● **Exercise details**: In the entries below, find the lines with the word "Viewport" and copy them.

Segment Start: Task material

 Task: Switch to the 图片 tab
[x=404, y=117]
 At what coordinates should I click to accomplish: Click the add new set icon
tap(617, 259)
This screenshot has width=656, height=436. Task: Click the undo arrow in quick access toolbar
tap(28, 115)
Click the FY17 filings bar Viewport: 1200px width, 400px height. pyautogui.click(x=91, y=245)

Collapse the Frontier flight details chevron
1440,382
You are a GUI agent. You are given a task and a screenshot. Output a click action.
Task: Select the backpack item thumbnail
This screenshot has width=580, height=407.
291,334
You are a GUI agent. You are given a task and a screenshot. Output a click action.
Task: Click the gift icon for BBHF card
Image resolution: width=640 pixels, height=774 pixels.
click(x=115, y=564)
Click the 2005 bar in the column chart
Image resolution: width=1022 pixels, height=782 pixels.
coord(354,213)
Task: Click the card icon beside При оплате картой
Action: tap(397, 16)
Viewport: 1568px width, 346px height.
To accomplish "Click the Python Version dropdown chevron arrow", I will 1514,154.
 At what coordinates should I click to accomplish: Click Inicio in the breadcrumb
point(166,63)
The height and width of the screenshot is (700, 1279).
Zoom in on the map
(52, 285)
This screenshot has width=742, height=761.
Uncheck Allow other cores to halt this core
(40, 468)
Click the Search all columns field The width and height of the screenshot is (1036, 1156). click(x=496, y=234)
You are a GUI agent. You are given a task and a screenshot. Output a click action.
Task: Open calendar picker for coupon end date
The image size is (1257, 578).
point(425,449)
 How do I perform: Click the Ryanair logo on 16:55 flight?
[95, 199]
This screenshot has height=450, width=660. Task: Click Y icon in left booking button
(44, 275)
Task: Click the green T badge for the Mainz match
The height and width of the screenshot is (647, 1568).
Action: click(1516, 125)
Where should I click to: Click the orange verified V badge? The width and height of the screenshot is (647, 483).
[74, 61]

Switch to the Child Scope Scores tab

Segment End: Task material

● **Problem solution**:
Click the FY17 filings bar Viewport: 1200px width, 400px height. pyautogui.click(x=91, y=245)
Viewport: 1568px width, 346px height.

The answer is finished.